Put the lines from the start of the list through the line with "coord(27,740)" into a JSON list of strings, one string per line and no blank lines. Leave the pictures out.

══════════════════════════════

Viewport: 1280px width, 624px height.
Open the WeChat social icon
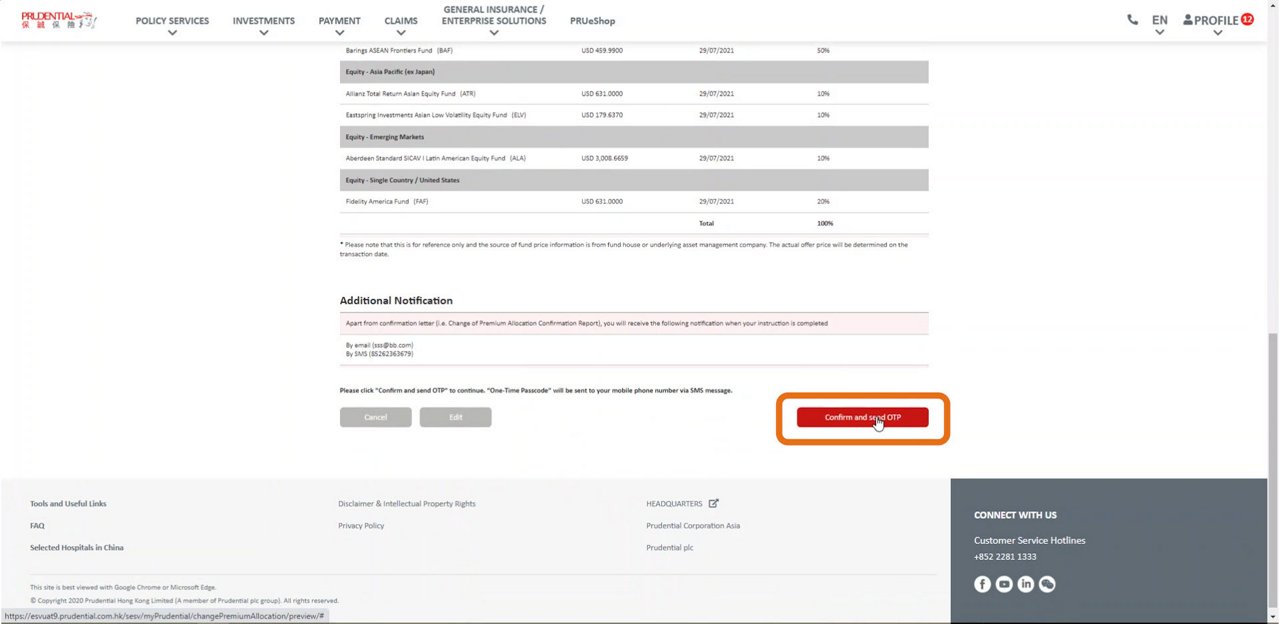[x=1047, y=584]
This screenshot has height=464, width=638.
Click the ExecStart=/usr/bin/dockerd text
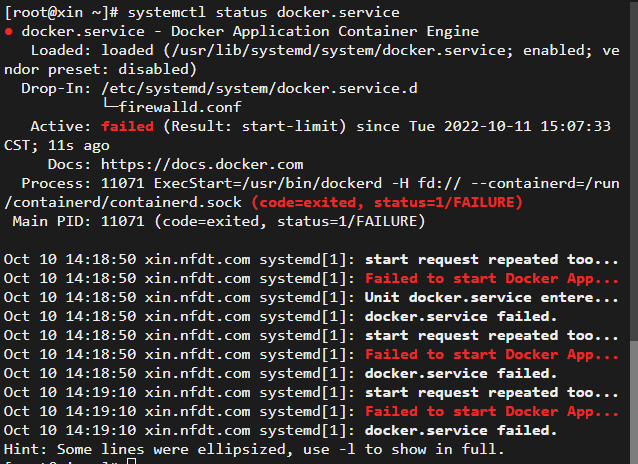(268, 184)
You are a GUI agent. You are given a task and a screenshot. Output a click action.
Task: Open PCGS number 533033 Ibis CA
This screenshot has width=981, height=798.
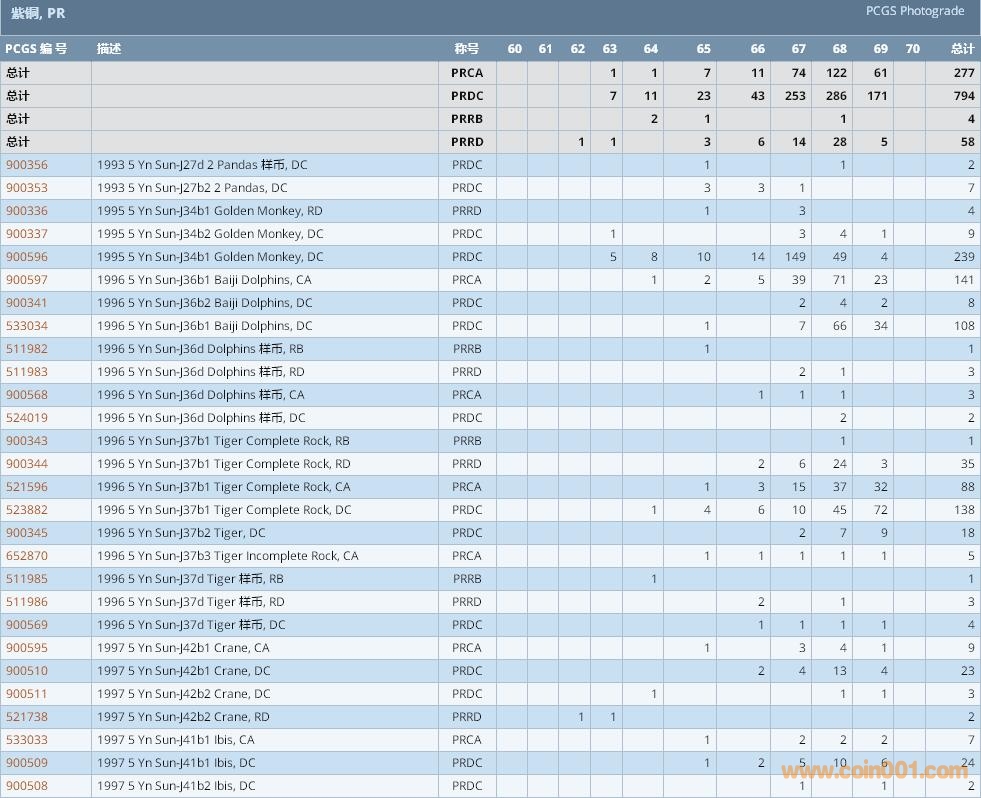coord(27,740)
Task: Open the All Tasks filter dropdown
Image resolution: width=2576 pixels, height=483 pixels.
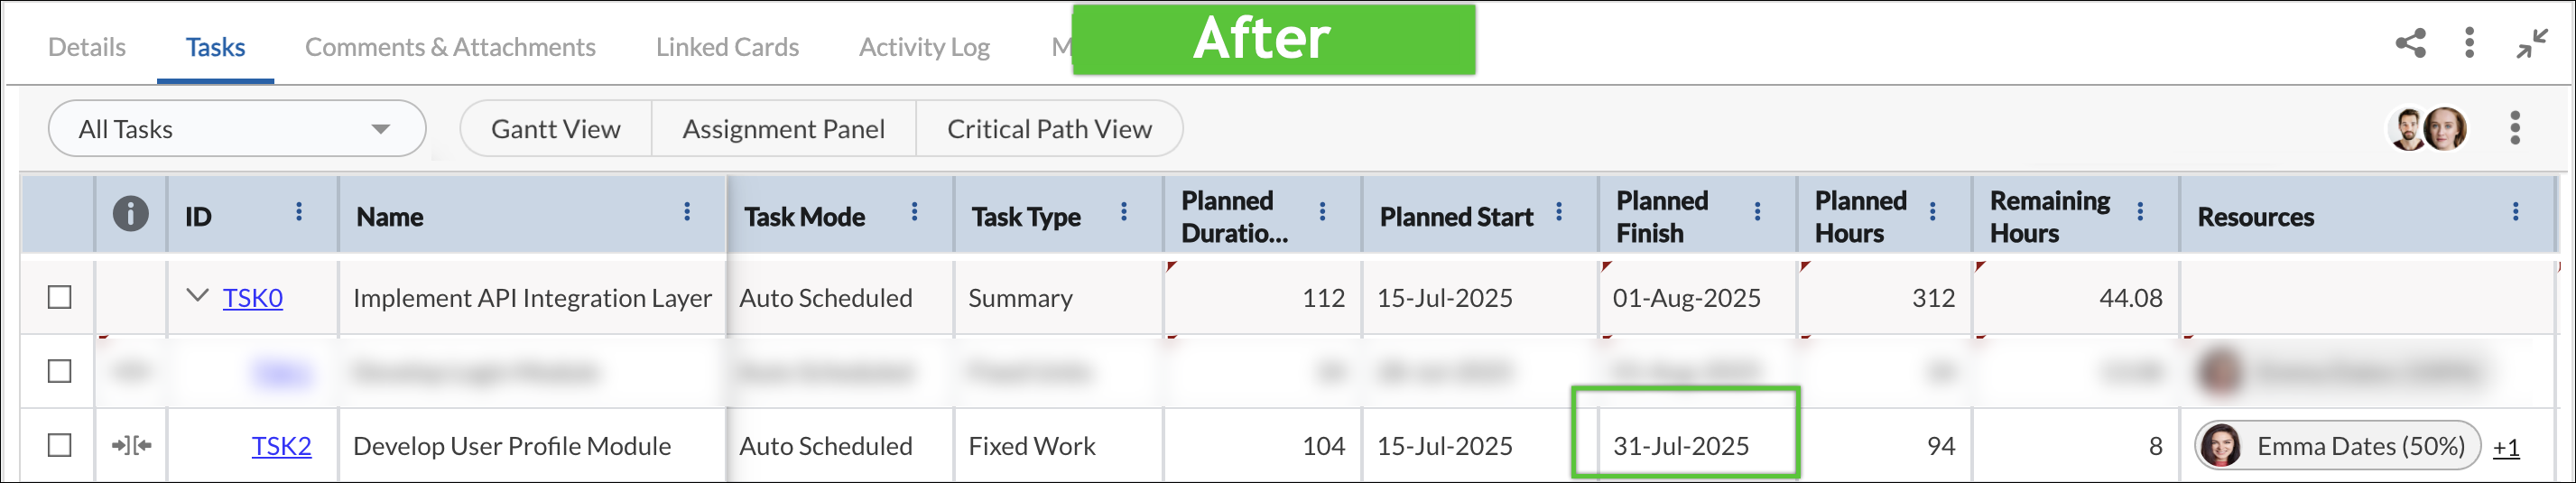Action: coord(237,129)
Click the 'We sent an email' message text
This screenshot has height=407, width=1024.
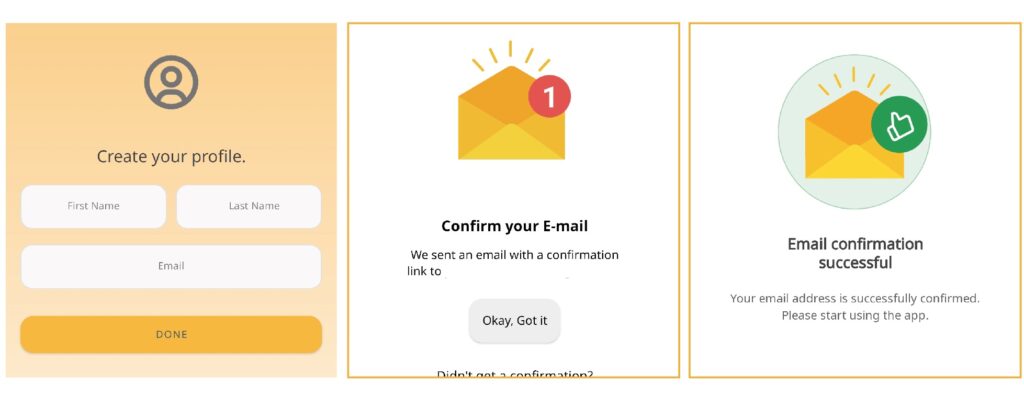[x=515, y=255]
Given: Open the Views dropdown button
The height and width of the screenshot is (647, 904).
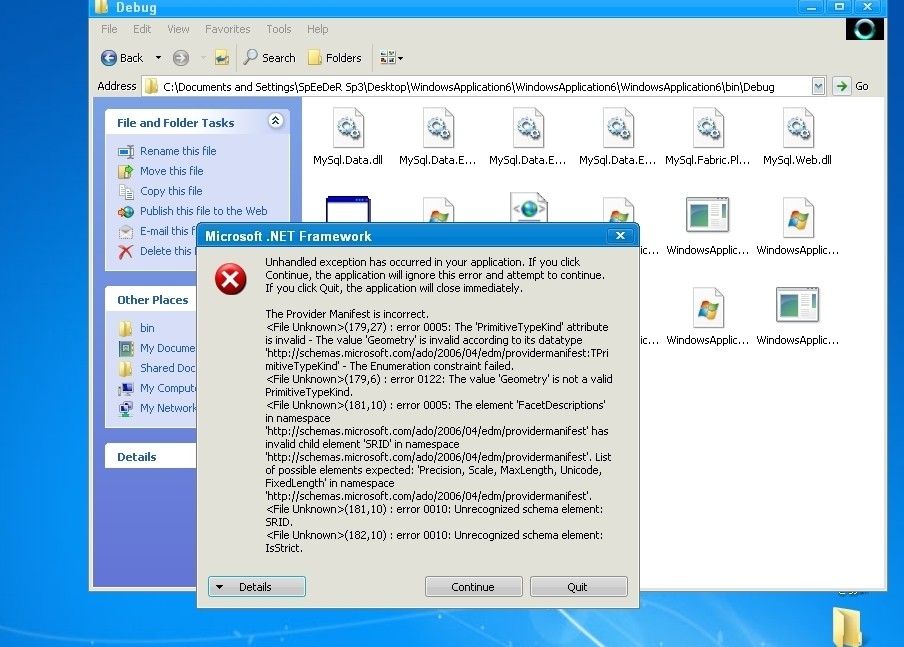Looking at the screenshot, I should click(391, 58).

══════════════════════════════

EXERCISE RESPONSE:
[
  "Viewport: 1280px width, 624px height.",
  "Open the WeChat social icon",
  "[x=1047, y=584]",
  "This screenshot has height=464, width=638.",
  "Click the ExecStart=/usr/bin/dockerd text",
  "(268, 184)",
  "You are a GUI agent. You are given a task and a screenshot. Output a click action.",
  "Task: Open PCGS number 533033 Ibis CA",
  "This screenshot has width=981, height=798.",
  "coord(27,740)"
]